Again I'm not an expert, but i believe lossless compression has to be in the time domain (because the original audio data is time domain)

And, psychoacoustics and perceptual encoding require analysis of the frequency content.  In other words, you can do lossy compression in the time domain, but if you want to do smart  lossy compression where the lost information is least-likely to be missed, you've got to know something about the frequency content.


Quote
...but I don't know where it is used nowadays (if at all).
Analog-to-digital converters and digital-to-analog converters use PCM.    Digital audio editing or other digital signal processing is done in PCM.    i.e. If you open an MP3 (or any compressed file) in Audacity it get's decompressed before you can edit it or see the waveform.

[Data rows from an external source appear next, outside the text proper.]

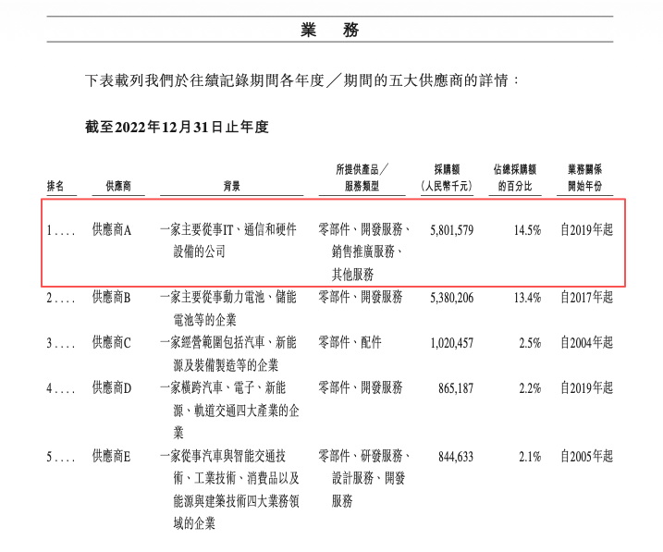This screenshot has height=552, width=663.
Task: Click the 自2005年起 start year cell
Action: pos(586,456)
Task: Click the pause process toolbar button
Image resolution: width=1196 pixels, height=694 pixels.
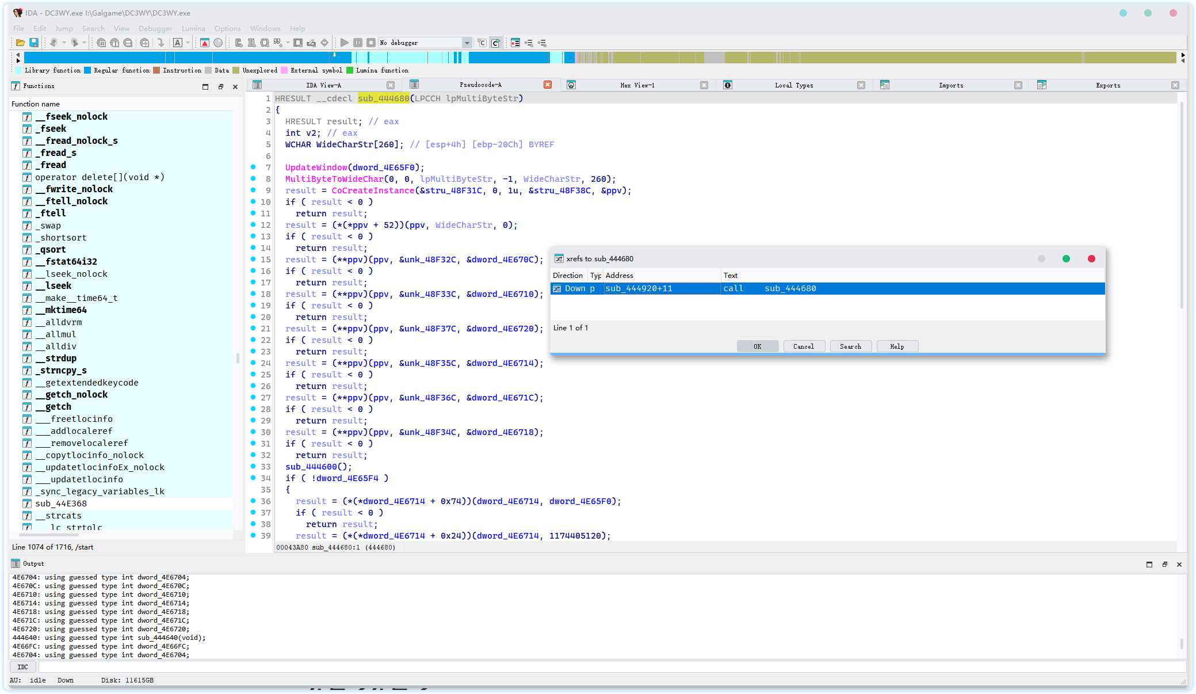Action: (358, 43)
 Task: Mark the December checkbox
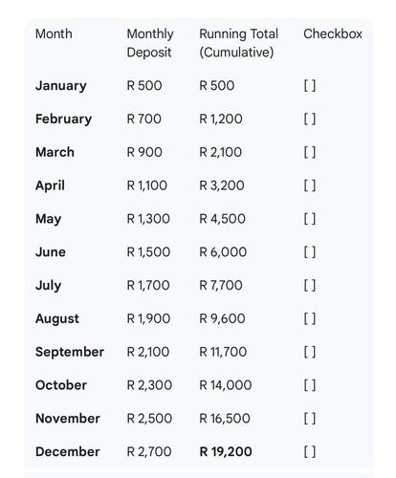pos(310,452)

Differences in voice encoding methods

Reply #6
Again I'm not an expert, but i believe lossless compression has to be in the time domain (because the original audio data is time domain)

As long as your conversion between time and frequency domains is lossless, you can have lossless compression in the frequency domain.

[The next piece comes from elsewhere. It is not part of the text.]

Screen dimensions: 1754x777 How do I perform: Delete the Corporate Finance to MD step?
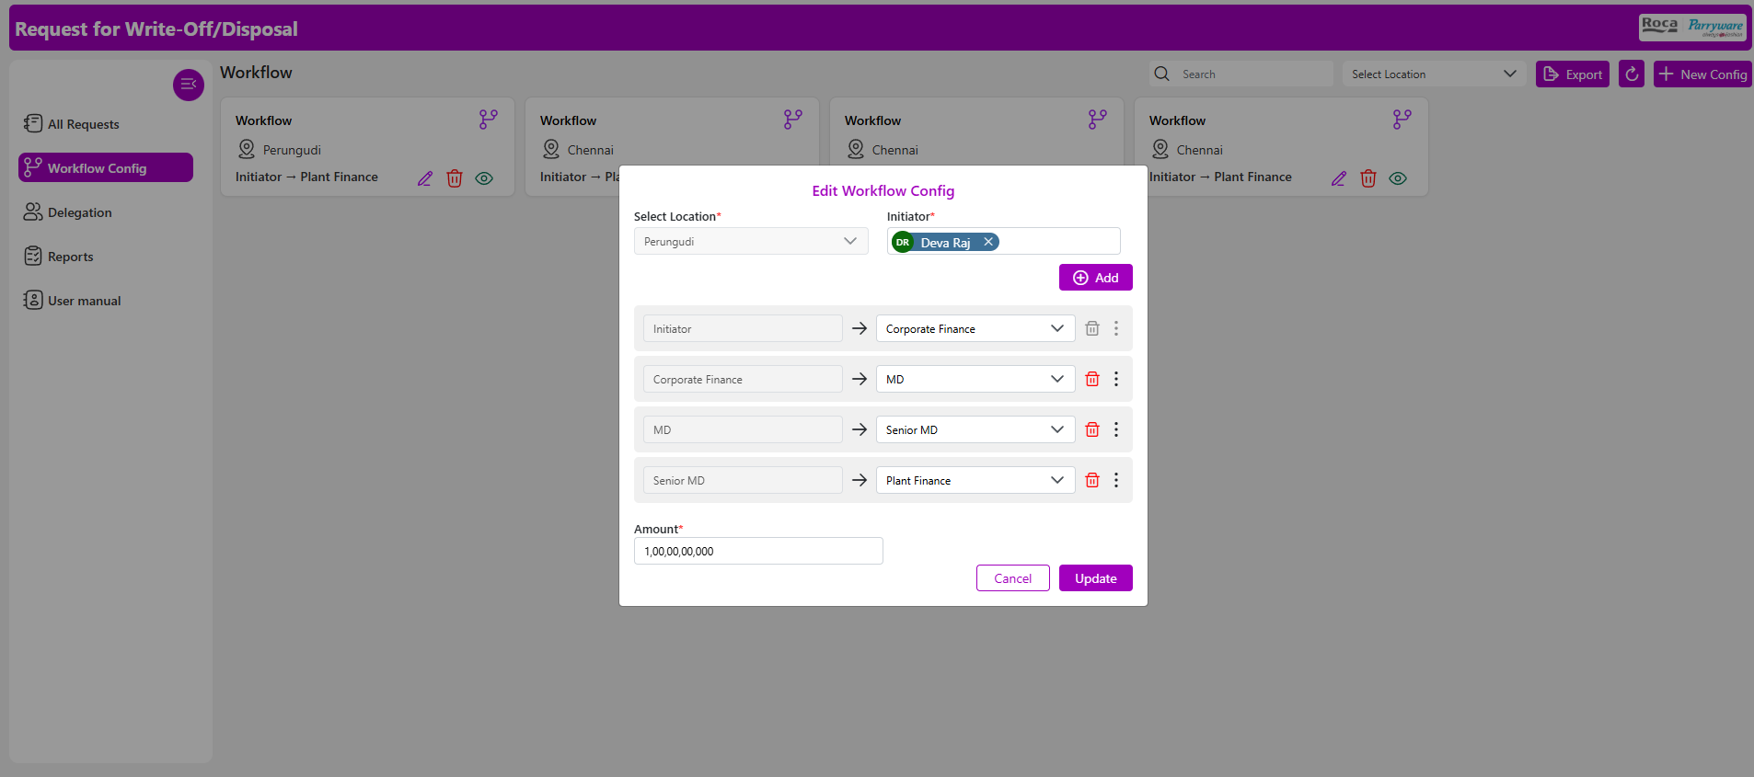point(1092,379)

I couldn't tell you if it's useful or not; I've never seen any audio codecs that do this, but that could just be because no one has tried.

Differences in voice encoding methods

Reply #7
Analog-to-digital converters and digital-to-analog converters use PCM.

...except for the ones that don't.

https://en.wikipedia.org/wiki/Delta-sigma_modulation

Differences in voice encoding methods

Reply #8
All that aside, would you happen to be able to describe the difference between time domain and frequency domain waveform encoders to me?


These terms are not widely used, and have different meanings to different people.  Most perceptual audio codecs either work in the frequency domain, or use some kind of frequency analysis though.  Perhaps time domain codecs would be very simple formats as well as non-perceptual audio codecs.

Differences in voice encoding methods

Reply #9
These terms are not widely used, and have different meanings to different people.

Like this one?
"Vocoders"

Differences in voice encoding methods

Reply #10
Alrighty, so I've done hours upon hours of research and now understand everything that's been brought up in this thread, as well as a bunch of coders.

One thing I haven't found an answer to though is the difference in specs for hybrid coders. I understand how MPE, RPE and CELP coders work, as well as what their differences are, but I can't find solid documentation comparing them to one another in similar situations. Like, if the bit-rate or sampling rate were the same, which would have better MOS and other specs, etc?